The problem: Reproduce the data below word for word, setting aside any picture it holds.

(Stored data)
********************

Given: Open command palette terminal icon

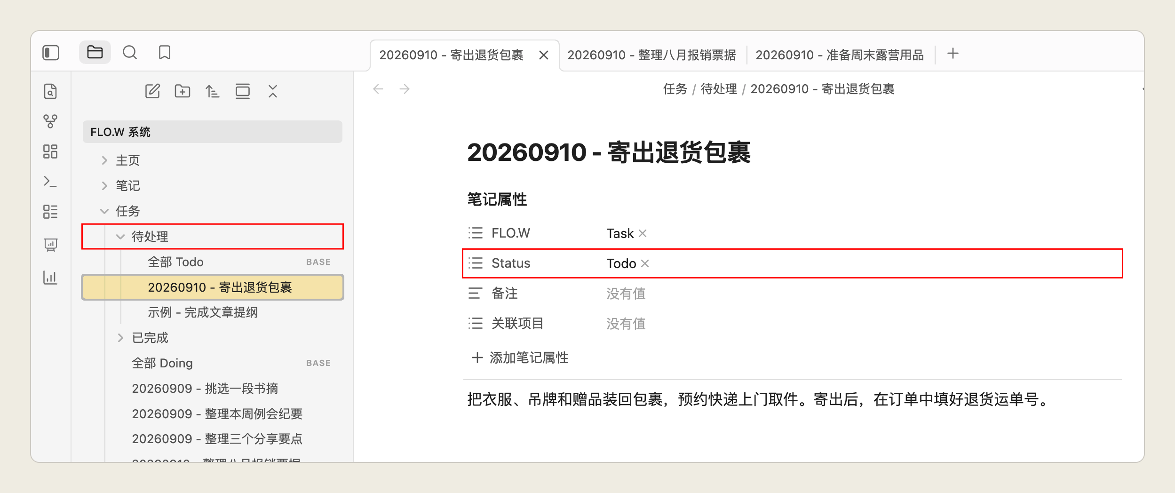Looking at the screenshot, I should point(50,182).
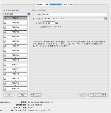
Task: Click the lock icon on PART02
Action: 5,23
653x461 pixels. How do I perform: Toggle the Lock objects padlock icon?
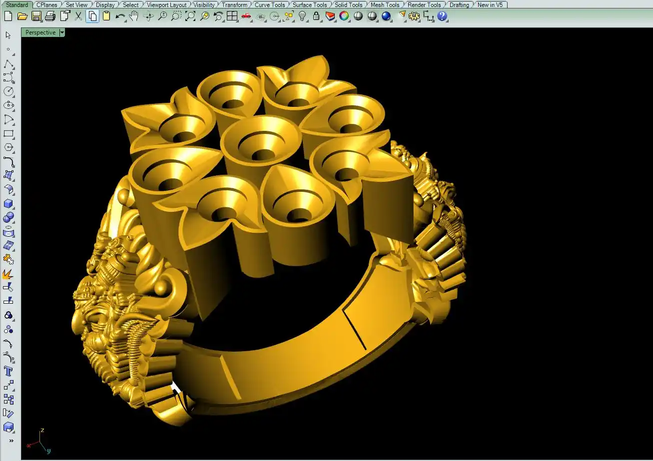[x=316, y=16]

********************

Written response:
Given: Open command palette terminal icon

Looking at the screenshot, I should point(50,182).
Task: Click the lock icon on PART02
Action: 5,23
653x461 pixels. How do I perform: Toggle the Lock objects padlock icon?
[x=316, y=16]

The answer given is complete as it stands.